__What is required__:
Could you write out the data that follows, exactly and in full?

__Data listing__:
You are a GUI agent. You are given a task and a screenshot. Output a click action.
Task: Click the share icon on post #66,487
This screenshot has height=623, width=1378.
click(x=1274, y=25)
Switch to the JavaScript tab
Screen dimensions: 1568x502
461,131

__Your response__:
You are a GUI agent. You are given a task and a screenshot. Output a click action.
Task: Click the share icon on post #66,487
This screenshot has height=623, width=1378.
click(x=1274, y=25)
Switch to the JavaScript tab
Screen dimensions: 1568x502
461,131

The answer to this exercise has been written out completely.